La grande distribuzione fa fatica a conformarsi alle nuove norme sugli shopper compostabili. A rivelarlo è una recente indagine condotta da Legambiente in 7 diverse regioni italiane. Su 37 sacchetti per la spesa prelevati presso diversi punti vendita della Grande distribuzione organizzata 20 non erano conformi alla legge. L’analisi di Legambiente testimonia che oltre il 54% dei sacchetti della spesa utilizzati nei supermercati italiani di fatto è fuorilegge perché non è compostabile, è prodotto con polietilene, la comune plastica, o ancora è biodegradabile, ma solo secondo lo standard UNI EN ISO 14855.
I sacchetti monouso biodegradabili e compostabili conformi alla legge, che possono essere tranquillamente utilizzati anche per la raccolta differenziata della frazione organica dei rifiuti, devono avere la scritta ‘biodegradabile e compostabile’; la citazione dello standard europeo ‘UNI EN 13432:2002‘; il marchio di un ente certificatore che tutela il consumatore come soggetto terzo. Tutti i sacchetti che non riportano queste specifiche danno un’informazione sbagliata e non sono conformi alla legge, spiega l’associazione. La maglia nera dell’illegalità va alla Campania dove sono stati prelevati 7 dei sacchetti non compostabili. Seguono la Basilicata, la Puglia, la Calabria e il Lazio. Tra le 7 regioni in cui è stata compiuta l’indagine solo in Lombardia e in Veneto non sono state registrate irregolarità.

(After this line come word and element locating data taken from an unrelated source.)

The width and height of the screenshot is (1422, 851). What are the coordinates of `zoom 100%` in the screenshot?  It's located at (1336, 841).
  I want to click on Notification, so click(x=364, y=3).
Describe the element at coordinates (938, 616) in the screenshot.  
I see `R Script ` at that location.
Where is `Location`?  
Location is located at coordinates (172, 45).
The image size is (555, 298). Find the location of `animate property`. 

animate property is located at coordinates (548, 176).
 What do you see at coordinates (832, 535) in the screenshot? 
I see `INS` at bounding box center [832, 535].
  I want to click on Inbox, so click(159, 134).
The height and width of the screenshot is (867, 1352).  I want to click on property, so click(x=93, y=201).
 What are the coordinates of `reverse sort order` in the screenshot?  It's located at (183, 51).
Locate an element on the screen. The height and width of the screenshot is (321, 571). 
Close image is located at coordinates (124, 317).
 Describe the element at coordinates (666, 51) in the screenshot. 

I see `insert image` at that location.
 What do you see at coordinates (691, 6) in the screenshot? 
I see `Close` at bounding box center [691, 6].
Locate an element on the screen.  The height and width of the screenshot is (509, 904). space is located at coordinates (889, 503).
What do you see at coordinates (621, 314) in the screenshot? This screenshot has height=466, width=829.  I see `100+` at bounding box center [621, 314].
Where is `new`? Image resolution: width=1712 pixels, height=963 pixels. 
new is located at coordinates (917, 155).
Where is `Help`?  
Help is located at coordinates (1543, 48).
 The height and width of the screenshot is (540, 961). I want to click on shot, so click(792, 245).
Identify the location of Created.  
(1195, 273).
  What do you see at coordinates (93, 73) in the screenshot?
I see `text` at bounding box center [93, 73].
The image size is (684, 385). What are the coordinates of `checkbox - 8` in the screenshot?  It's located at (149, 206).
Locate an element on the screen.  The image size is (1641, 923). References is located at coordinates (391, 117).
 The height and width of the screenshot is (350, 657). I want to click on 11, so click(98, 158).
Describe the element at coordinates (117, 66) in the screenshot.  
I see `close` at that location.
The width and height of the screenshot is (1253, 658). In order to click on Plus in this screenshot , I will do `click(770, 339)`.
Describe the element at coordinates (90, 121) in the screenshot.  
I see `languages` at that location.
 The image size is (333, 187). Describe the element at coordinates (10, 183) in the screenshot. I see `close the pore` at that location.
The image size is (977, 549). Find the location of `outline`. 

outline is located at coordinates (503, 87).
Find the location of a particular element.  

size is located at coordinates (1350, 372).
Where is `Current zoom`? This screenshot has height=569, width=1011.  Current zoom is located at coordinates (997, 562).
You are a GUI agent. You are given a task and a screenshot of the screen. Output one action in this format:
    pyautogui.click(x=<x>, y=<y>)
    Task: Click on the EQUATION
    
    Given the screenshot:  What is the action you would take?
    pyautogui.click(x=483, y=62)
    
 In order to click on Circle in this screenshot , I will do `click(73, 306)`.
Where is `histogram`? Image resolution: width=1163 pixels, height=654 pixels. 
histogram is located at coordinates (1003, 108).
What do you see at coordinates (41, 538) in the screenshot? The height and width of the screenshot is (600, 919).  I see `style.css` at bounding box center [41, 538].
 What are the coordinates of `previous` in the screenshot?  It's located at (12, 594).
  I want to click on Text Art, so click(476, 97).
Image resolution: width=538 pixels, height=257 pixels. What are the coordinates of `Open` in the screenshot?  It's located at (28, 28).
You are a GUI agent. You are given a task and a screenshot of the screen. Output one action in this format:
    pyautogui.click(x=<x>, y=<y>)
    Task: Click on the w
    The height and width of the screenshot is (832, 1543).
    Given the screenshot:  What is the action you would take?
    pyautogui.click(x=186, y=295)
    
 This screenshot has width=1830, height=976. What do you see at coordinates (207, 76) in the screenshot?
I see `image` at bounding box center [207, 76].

Analizzando i dati raccolti da Legambiente emerge che la città in cui circola il maggior numero di shopper non compostabili è Potenza, seguita da Avellino, Bari e Napoli. Per chi commercializza sacchetti non conformi o false ‘buste-bio’, dal 21 agosto del 2014, le sanzioni amministrative pecuniarie vanno dai 2.500 euro ai 25.000 euro. Cifra che può essere aumentata fino al quadruplo del massimo (quindi 100.000 euro), se la violazione del divieto riguarda quantità ingenti di sacchi per l’asporto oppure un valore della merce superiore al 20% del fatturato del trasgressore (art. 4, legge 28/2012).